In addition to the tardy sweep program, the administration at JPJMS has also implemented four additional programs to promote learning, including:
The Response To Intervention (RTI) program allows teachers to invite struggling students to review content in their class during school hours. While these students receive one-on-one attention, students with proficient scores go to an activity as a reward for their hard work.
The Zeros Aren’t Permitted (ZAP) program gives students the opportunity to do select missing homework assignments during lunch hour in order to receive credit. A tracking board allows administration and teachers to see the picture and academic details of failing students at a glance and allows easy access to assign the student with mentors for improvement.
Leggat said that perhaps the most important of the programs they started is the ninth grade Credit Recovery program.

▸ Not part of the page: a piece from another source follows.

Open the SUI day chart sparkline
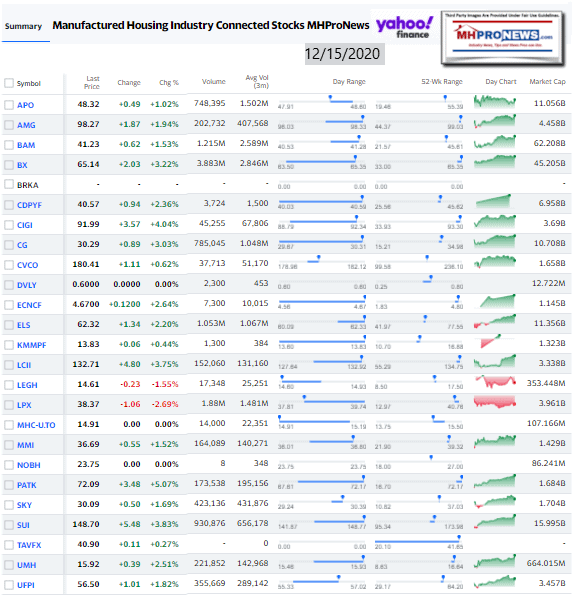Viewport: 574px width, 601px height. (x=495, y=522)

“For years at middle schools our teachers fail our kids, and we just kinda move on and say, ‘Okay, those kids will deal with their failed credits once they get into the high school building,’” he said. “We felt that we really needed to take responsibility as a school for those failed credits, especially for the core classes.”
Over 40 freshmen participated in the credit recovery program last year at JPJMS, which will allow them to enter West Jordan High School on a passing academic standing with the other sophomores.
“I’m not a betting man, but I would put money on the fact that the graduation rate in a few years to come will be much higher at WJHS because the middle schools did something about those kids,” Leggat said.